#### WHAT YOU WILL DO:
1) In the origami pedals thread, what kind of paper does ~nick~ say he uses to wrap the enclosures?
2) List every username that appears as a post author in the origami pedals thread.
3) From the origami pedals thread, extract the stretch from "What do y'all" through "paper to it.", copying it verbatim.

#### SELECTED EXCERPT:
# My Origami Pedals



## ~nick~ (Jun 8, 2022)

I've made an origami wrapped klon clone and recently a sunface clone. I dig them and want to make more. if anyone is interested, they're both on Reverb rn. But mainly just want to show off my fancy wrapping job! 








Not sure if advertising is allowed here, But I'd love to do more Origami wraps, if anyone was interested. maybe even sell just the enclosures here, who knows!?

What do y'all think? I can post the links to them on Reverb, if interested. Or just search "Origami clone".

I've thought about using fabric, too, but this origami paper is pretty stout, honestly. It's mulberry paper and long fibers so they are durable. contact cemented so it ain't going anywhere any time soon short of taking sand paper to it.

Or I guess a predrilled enclosure would be best, since you'd hate to ruin the finish. Send me your enclosures and I'll wrap them!!! I'm stocking up on origami designs, too.


----------



## BuddytheReow (Jun 8, 2022)

Those look awesome! Forgive my stupidity, but what is “origami wrap”? I know what origami is. Just not connecting the dots to pedals….


----------



## ~nick~ (Jun 8, 2022)

BuddytheReow said:


> Those look awesome! Forgive my stupidity, but what is “origami wrap”? I know what origami is. Just not connecting the dots to pedals….


It's not actually a thing. I just came up with the terminology... I wrapped the enclosures in what you would called Origami Paper. It's a thicker, more sturdy paper that's either printed or silk screened. And thanks! I think they look awesome, too!


----------



## vigilante398 (Jun 9, 2022)

Well that's super cool. So how do you think the cemented down paper would stand up to drilling after wrapping? I would love to take you up on it, but I do CNC machining for my enclosures and I would worry that trying to cut the paper for some of the holes (mostly the ventilation slots) wouldn't look very good if I machined first then had it covered.


----------



## GizzWizzKing (Jun 13, 2022)

I've seen something similar done with fairly thin fabric and a crafts glue. Tried it myself and it came out less than stellar, but maybe next time....


----------



## ~nick~ (Jun 23, 2022)

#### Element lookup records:
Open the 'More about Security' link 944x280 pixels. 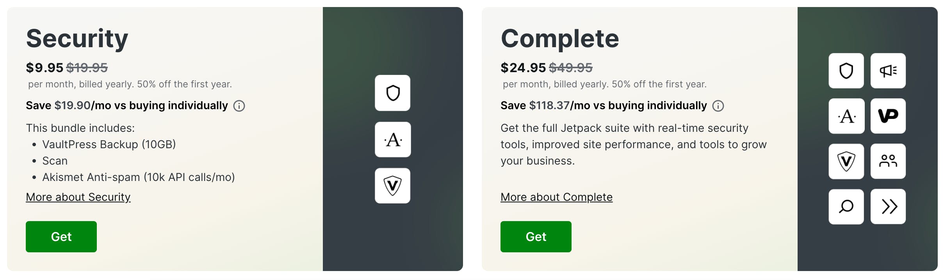tap(78, 197)
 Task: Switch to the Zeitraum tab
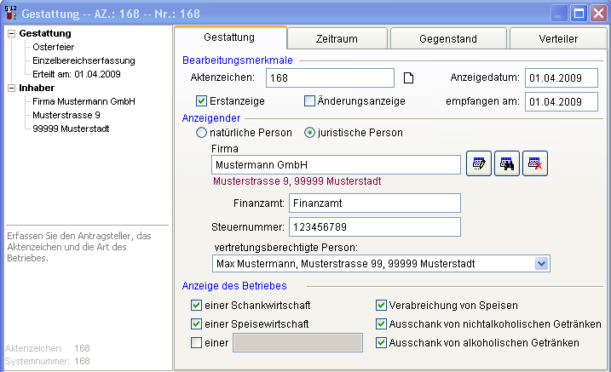[x=337, y=38]
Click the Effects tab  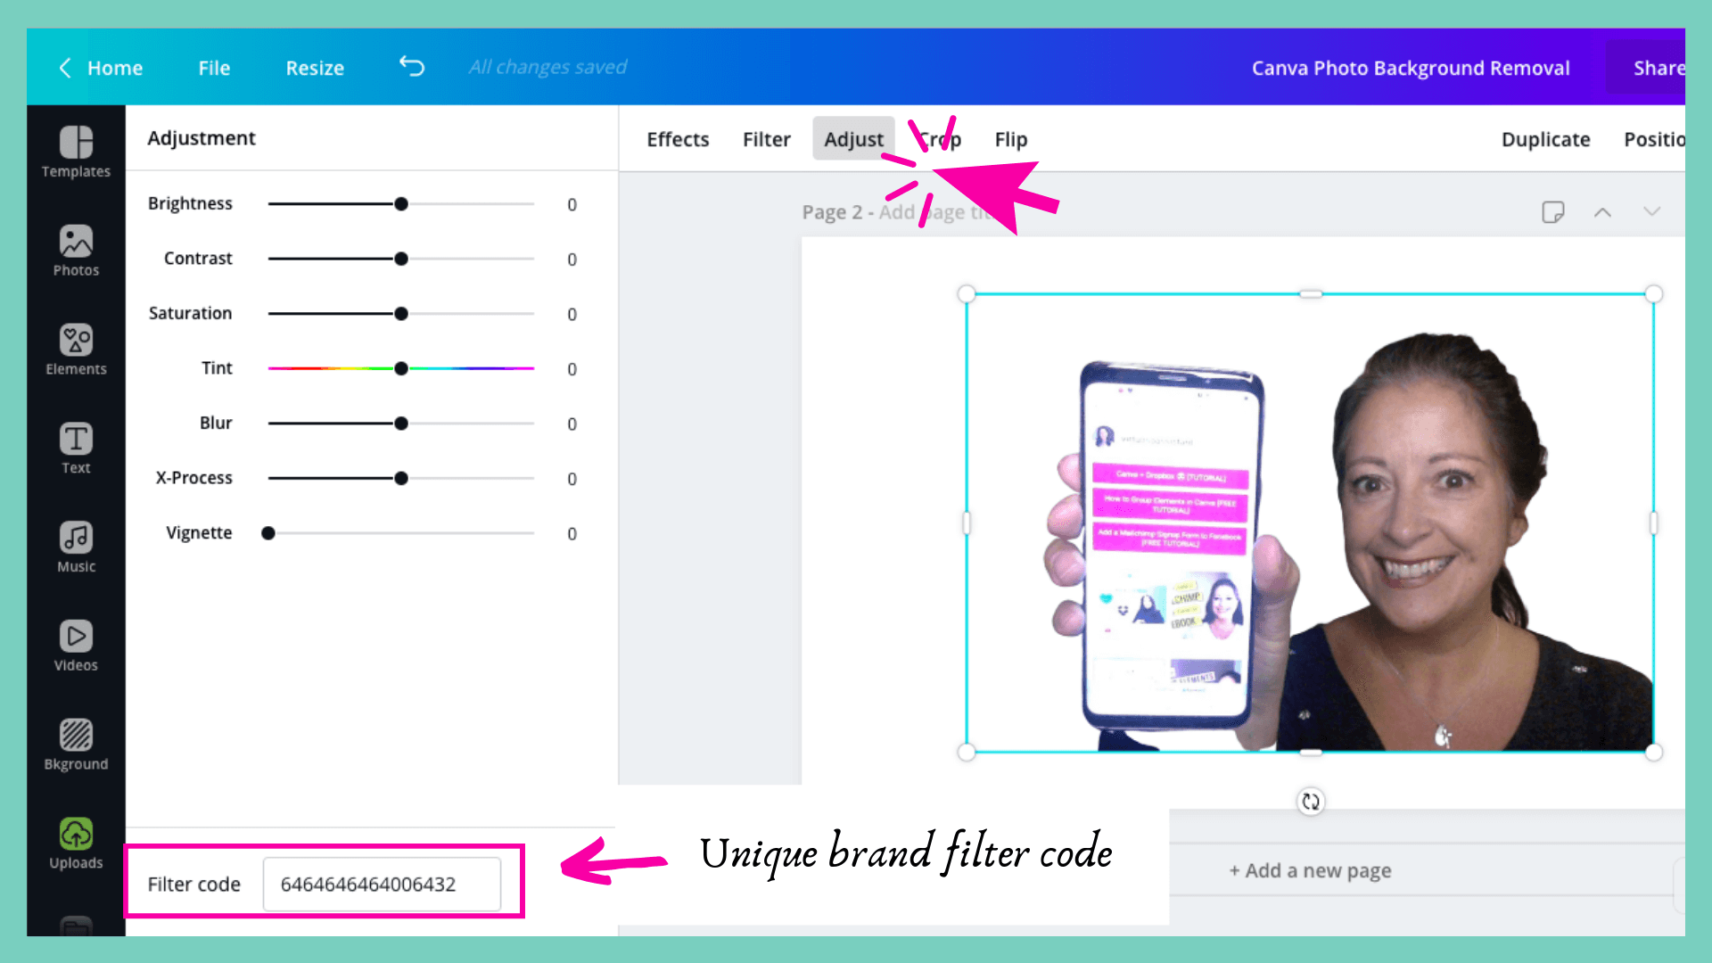coord(676,139)
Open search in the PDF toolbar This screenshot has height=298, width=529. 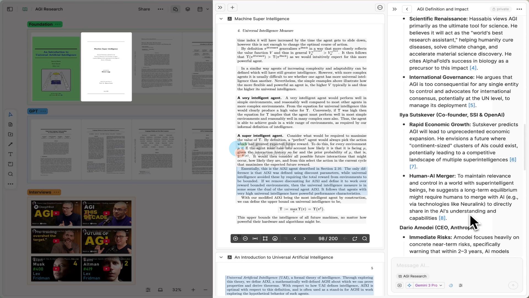click(365, 239)
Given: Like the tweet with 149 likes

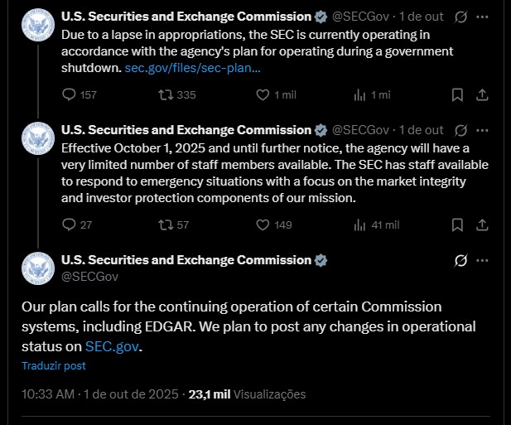Looking at the screenshot, I should point(263,225).
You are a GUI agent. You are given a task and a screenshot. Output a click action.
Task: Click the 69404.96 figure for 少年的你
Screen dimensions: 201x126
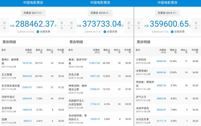coord(161,61)
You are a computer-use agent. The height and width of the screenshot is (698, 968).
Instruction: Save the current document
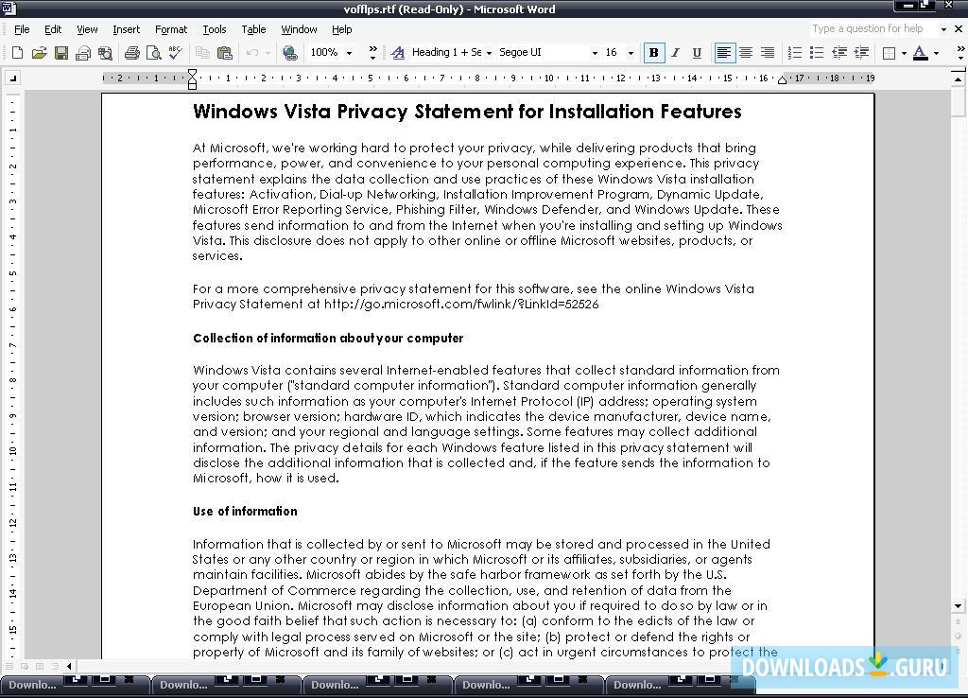(61, 52)
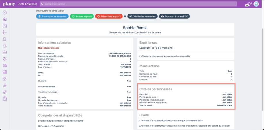Open the handshake icon in sidebar
This screenshot has height=130, width=265.
(x=5, y=59)
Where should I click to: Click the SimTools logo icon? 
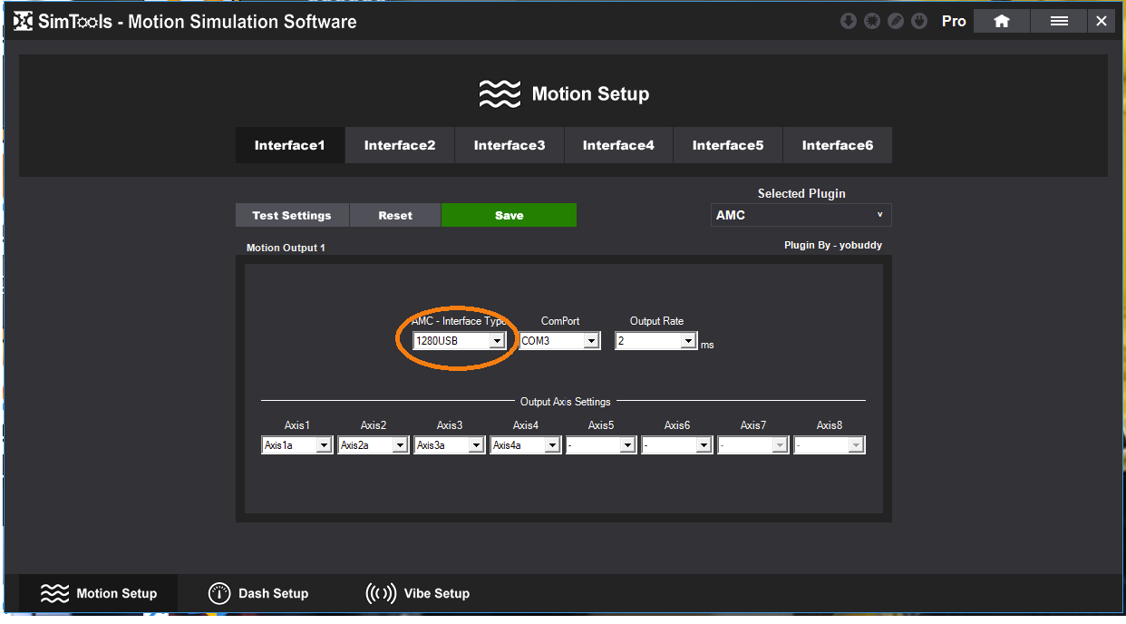click(x=24, y=22)
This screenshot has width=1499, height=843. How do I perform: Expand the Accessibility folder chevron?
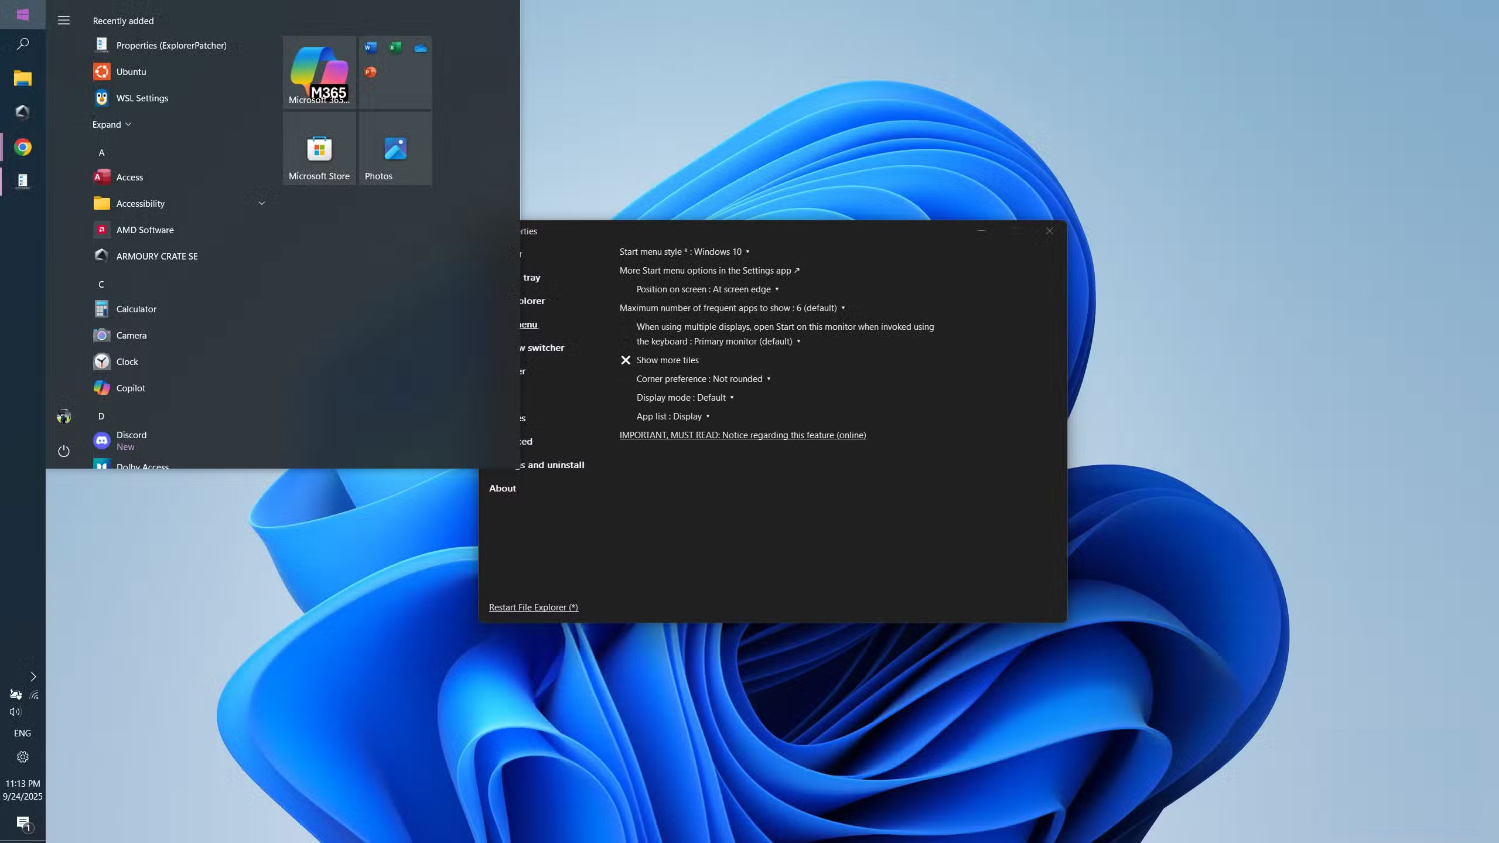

#### EXERCISE SOLUTIONS:
1) Mulberry paper

2) ~nick~, BuddytheReow, vigilante398, GizzWizzKing

3)
What do y'all think? I can post the links to them on Reverb, if interested. Or just search "Origami clone".

I've thought about using fabric, too, but this origami paper is pretty stout, honestly. It's mulberry paper and long fibers so they are durable. contact cemented so it ain't going anywhere any time soon short of taking sand paper to it.